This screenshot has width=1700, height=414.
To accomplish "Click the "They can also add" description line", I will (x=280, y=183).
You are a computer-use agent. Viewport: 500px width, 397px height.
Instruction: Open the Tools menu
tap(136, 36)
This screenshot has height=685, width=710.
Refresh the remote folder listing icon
══════════════════════════════
▶ **What you should do**
Go through the listing and print each line exactly as it appears.

▶ **Output of the task**
This screenshot has width=1700, height=414.
To accomplish "Click the "They can also add" description line", I will (x=280, y=183).
You are a computer-use agent. Viewport: 500px width, 397px height.
Instruction: Open the Tools menu
tap(136, 36)
This screenshot has height=685, width=710.
Refresh the remote folder listing icon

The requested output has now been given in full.